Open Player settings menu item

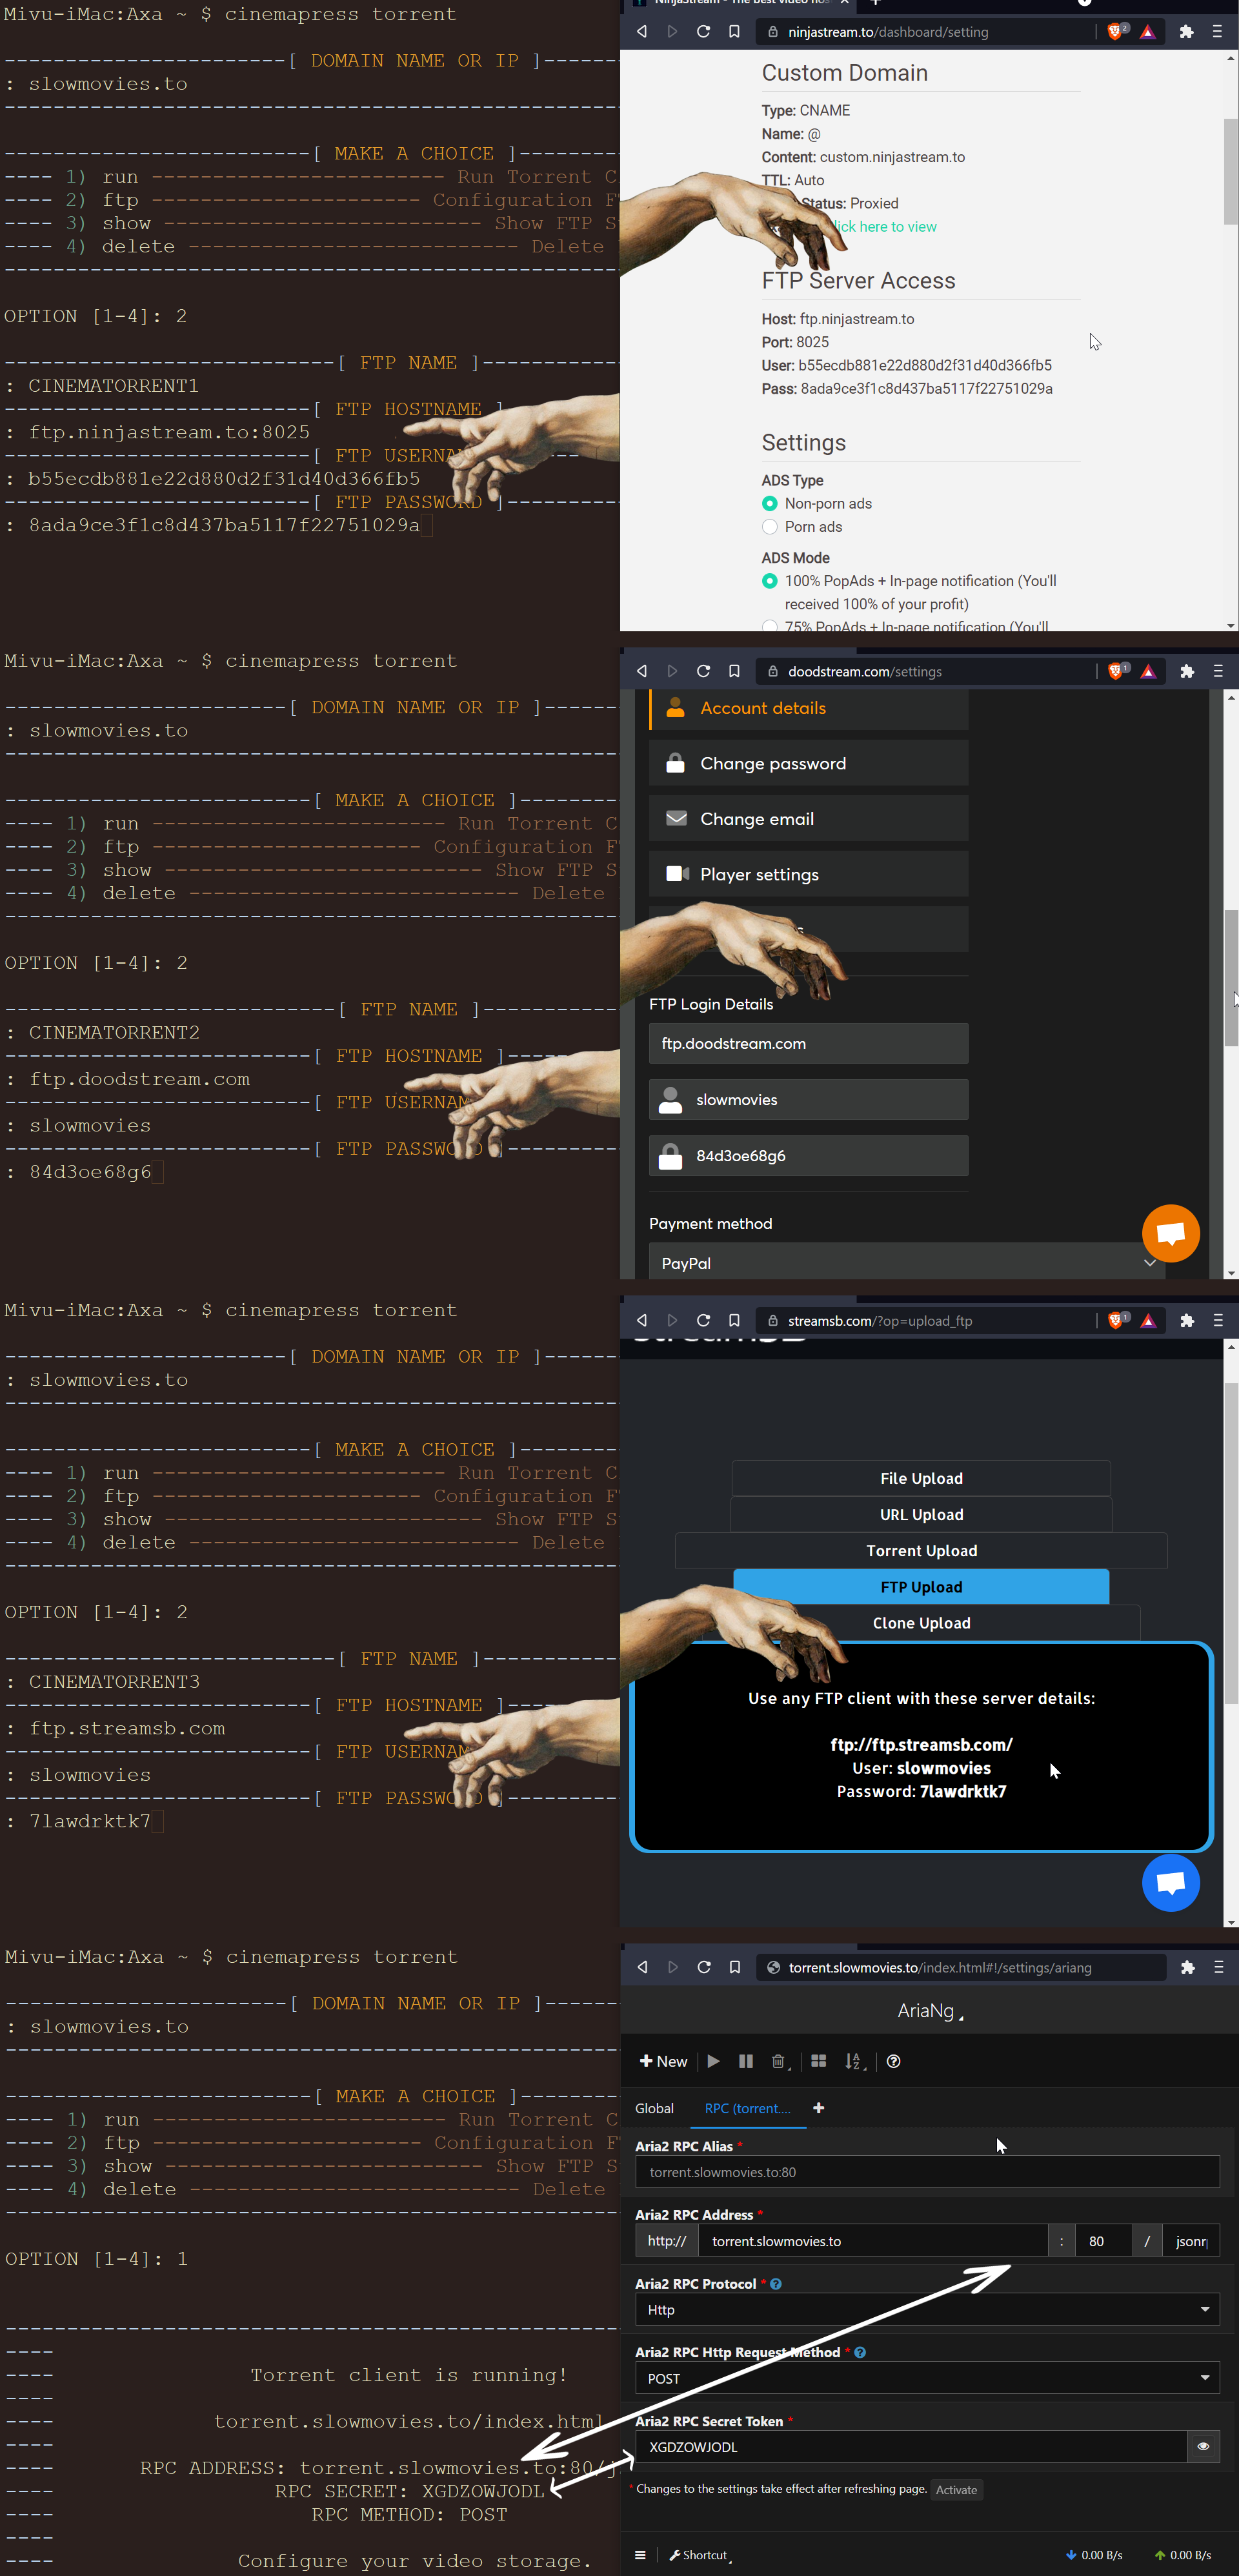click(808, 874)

****************************************

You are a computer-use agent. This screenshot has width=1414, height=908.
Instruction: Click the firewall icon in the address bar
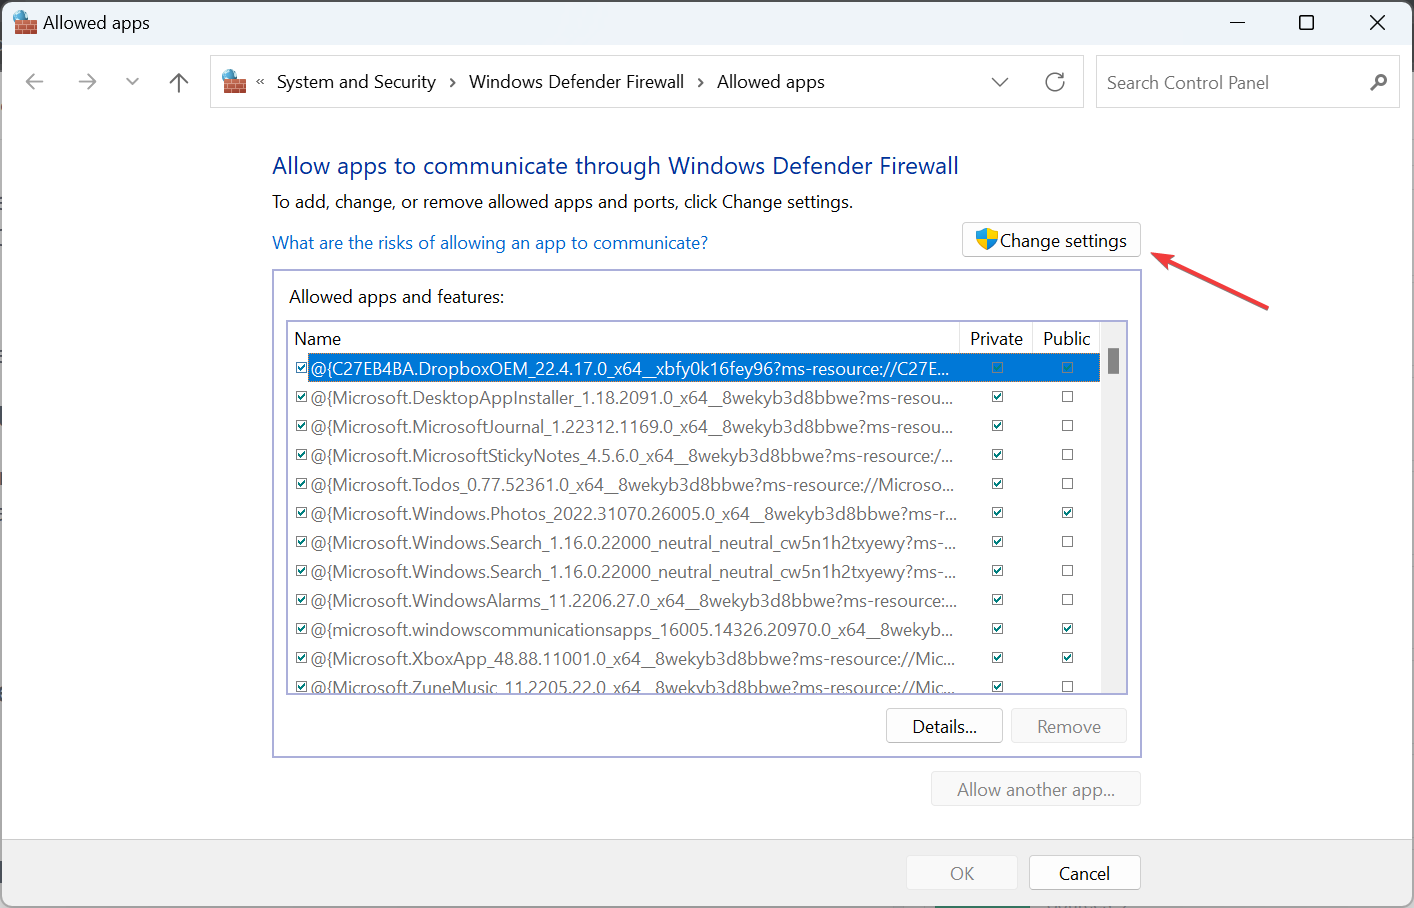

****************************************

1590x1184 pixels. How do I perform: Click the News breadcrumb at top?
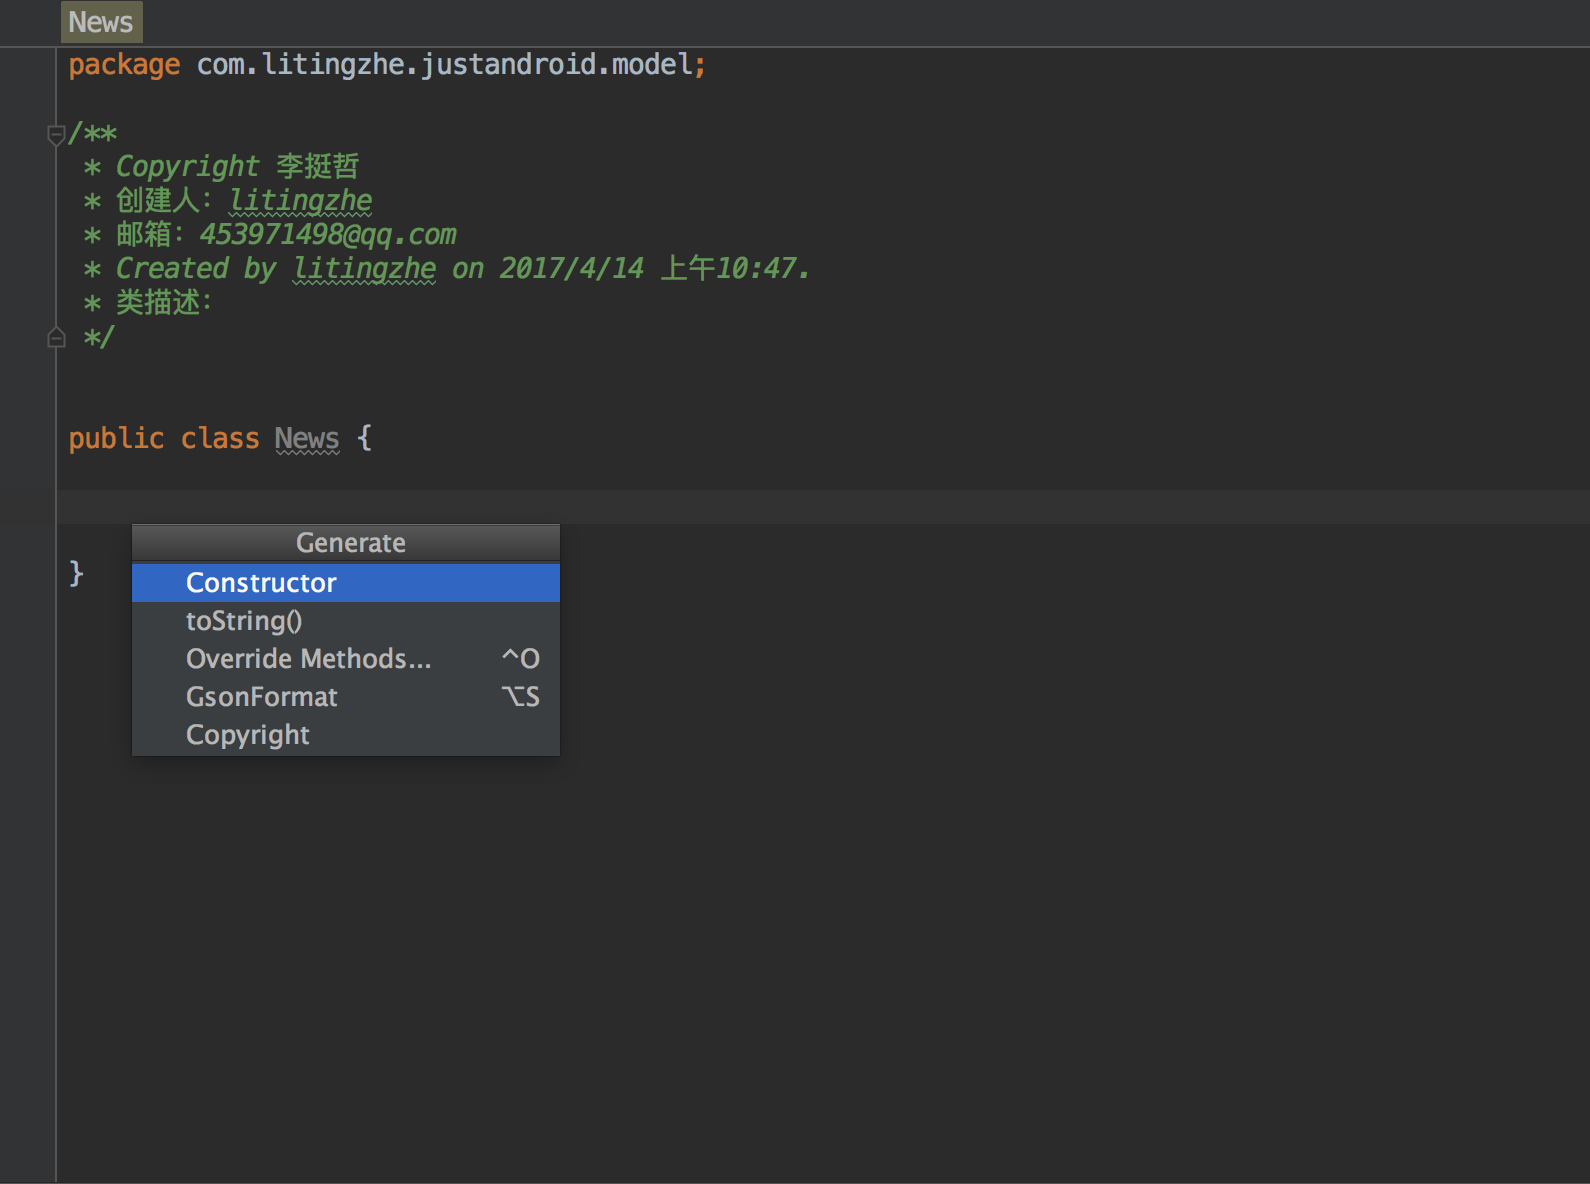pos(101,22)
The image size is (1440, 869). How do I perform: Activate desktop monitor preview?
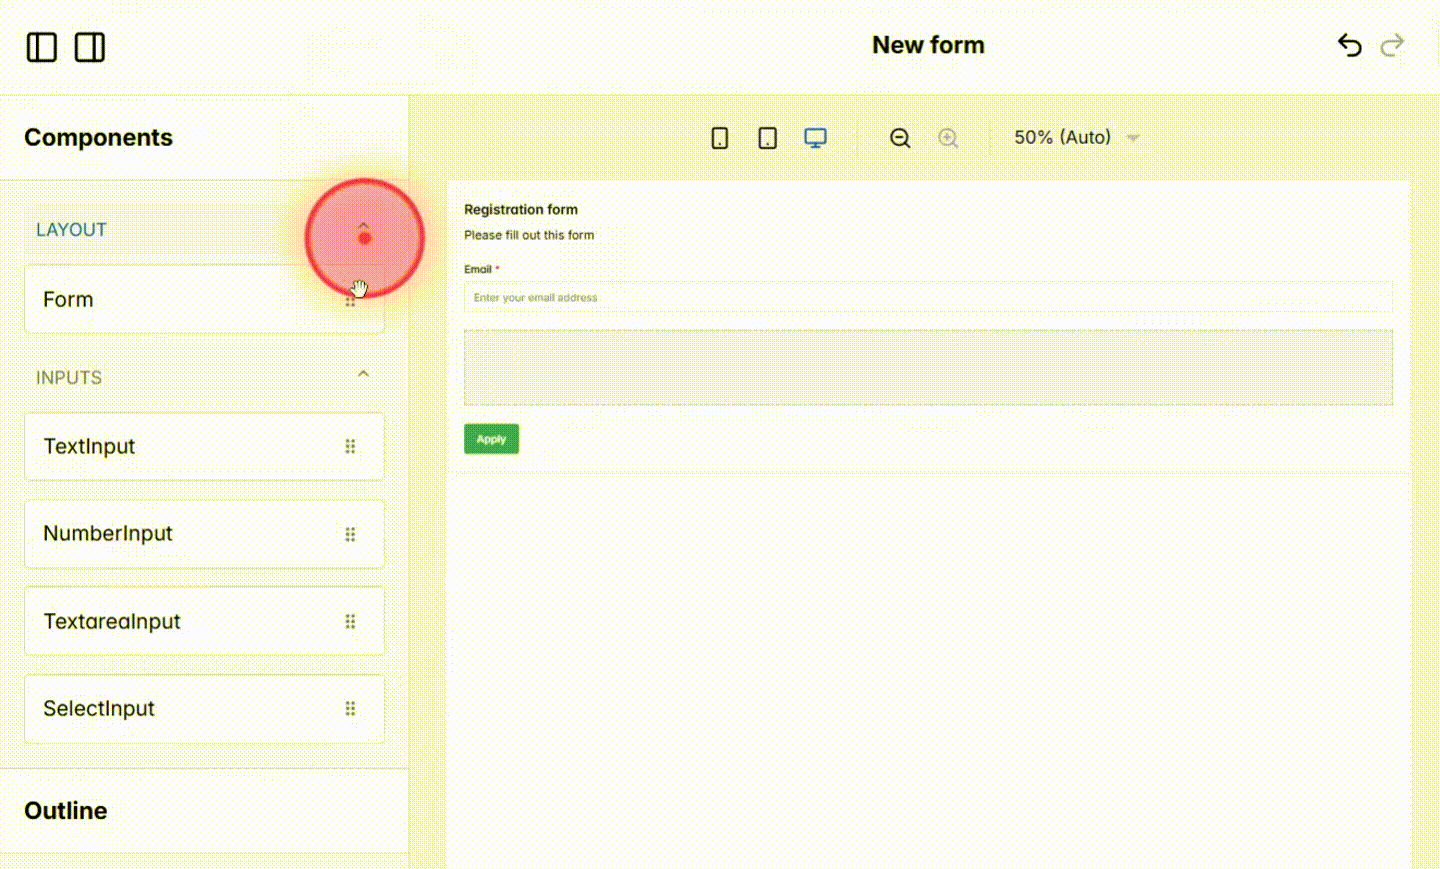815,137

****************************************

[Problem statement]
Which lines above run from the one containing "You are a computer-use" down to the one containing "Instruction: Click the"? Repeat exactly those, both ends included, and nothing else.

[Answer to this task]
You are a computer-use agent. This screenshot has width=1414, height=908.
Instruction: Click the firewall icon in the address bar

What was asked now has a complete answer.